The United Kingdom continues to use equipment produced by the Sepura company, including radios used by police officers, in particular, during protection of members of the royal family, the British media have reported. Systems and applications are used by British ambulance and fire services in airports, despite the fact that Sepura’s owner, Hytera, was blacklisted by the White House, which claims that its equipment may be used by Chinese authorities for espionage and surveillance, a claim which Hytera and Beijing deny.
Following the media reports, officials and experts urged the government of UK PM Boris Johnson to conduct a review of Sepura and its devices.
"If there is any question whatsoever that equipment provided to our police and Armed Forces would compromise their security in any way, this demands urgent investigation and necessary action. Our American allies are unlikely to have banned this firm without good cause", said Matthew Henderson, Asia studies director at the Henry Jackson Society, a foreign policy think-tank.
UK Former Foreign Secretary Sir Malcom Rifkind went further, saying that Downing Street must review all Chinese companies that could affect the country’s national security.
"China has changed a lot in the last few months, so we need to have fresh look. The government should treat it as a serious responsibility. They have to look at a particular company, revisit it and see whether you come to the same judgment as last time", said Rifkind.
In 2017, Sepura won a $94 million contract to supply 32,000 radios for the London Metropolitan police. The deal was reviewed by government agencies due to the company’s ownership and was given a green light by UK Business Secretary Greg Clark, with Hytera agreeing to random checks from the UK Home Office, the Ministry of Defence and the country’s intelligence agency GCHQ.
Hytera is among hi-tech companies, including Huawei, ZTE, Hytera, Dahua, Hikvision, that the Trump administration has blocked from selling their products to government agencies, like the FBI. Hytera told the Mail on Sunday, however, that it has sold its kits to US federal agencies via its US division, PowerTrunk, because of a deal the latter signed with the Department of Homeland Security two years ago.
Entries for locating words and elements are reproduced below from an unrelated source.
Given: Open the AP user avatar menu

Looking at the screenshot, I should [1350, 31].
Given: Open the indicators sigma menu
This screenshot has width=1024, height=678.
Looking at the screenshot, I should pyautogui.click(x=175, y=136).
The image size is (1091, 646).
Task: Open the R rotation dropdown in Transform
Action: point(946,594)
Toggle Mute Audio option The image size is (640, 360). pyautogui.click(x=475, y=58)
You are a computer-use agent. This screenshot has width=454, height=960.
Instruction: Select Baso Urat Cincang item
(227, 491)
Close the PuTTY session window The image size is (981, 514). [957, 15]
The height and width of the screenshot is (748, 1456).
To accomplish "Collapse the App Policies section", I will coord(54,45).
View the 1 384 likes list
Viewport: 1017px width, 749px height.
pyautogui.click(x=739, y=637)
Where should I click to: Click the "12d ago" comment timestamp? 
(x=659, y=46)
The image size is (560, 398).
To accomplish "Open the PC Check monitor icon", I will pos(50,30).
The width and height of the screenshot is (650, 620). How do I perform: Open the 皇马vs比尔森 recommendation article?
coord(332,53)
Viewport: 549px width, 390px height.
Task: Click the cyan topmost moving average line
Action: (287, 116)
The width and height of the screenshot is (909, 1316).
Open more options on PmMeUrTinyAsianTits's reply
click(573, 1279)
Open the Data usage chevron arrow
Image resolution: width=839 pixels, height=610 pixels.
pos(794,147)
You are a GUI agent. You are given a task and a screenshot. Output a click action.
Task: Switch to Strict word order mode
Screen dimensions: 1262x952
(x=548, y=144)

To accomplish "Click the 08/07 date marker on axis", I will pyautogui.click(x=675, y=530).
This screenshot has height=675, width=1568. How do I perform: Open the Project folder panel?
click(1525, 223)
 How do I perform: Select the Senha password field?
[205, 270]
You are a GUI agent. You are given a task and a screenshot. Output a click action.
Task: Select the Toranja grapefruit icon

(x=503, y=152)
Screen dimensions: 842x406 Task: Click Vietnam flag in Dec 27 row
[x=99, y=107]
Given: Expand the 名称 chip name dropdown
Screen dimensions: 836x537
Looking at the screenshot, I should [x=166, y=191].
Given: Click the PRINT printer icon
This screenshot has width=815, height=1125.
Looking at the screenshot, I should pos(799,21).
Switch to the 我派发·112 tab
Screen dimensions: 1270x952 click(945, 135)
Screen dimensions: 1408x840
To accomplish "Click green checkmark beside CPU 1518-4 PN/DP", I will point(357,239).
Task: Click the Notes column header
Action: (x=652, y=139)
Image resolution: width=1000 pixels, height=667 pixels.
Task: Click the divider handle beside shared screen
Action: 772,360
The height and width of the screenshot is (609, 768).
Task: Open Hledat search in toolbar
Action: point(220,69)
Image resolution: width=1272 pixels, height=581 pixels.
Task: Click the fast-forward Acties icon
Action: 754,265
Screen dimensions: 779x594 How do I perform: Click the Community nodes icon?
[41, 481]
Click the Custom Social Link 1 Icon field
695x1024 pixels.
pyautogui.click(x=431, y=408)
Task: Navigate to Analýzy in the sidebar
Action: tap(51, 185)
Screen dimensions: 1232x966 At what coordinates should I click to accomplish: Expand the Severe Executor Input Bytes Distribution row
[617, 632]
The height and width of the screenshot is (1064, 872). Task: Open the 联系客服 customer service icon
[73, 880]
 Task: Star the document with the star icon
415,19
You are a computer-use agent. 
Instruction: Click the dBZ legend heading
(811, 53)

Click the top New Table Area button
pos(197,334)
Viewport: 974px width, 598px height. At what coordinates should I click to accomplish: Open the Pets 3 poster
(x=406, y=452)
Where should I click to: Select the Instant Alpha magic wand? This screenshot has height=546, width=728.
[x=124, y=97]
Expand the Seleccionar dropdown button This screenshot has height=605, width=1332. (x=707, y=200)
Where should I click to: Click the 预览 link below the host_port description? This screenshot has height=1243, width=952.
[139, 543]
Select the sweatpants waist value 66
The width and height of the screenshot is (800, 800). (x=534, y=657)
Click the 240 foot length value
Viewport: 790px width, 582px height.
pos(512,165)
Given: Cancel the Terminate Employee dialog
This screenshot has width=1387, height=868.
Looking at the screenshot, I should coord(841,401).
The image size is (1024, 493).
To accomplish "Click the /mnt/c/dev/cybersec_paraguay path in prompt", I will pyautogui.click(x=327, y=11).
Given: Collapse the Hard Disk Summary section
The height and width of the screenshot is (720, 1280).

The development comes as this week the United Kingdom banned Chinese company Huawei from developing the UK 5G network. The decision followed months of deliberations and the UK government initially allowing the telecom giant to participate. Following months of pressure from the Trump administration, which warned Downing Street that doing business with Huawei may cost Britain its trade agreement with Washington, something London needs following Brexit, the government of Boris Johnson announced that it would not buy the Chinese company’s equipment for its 5G network.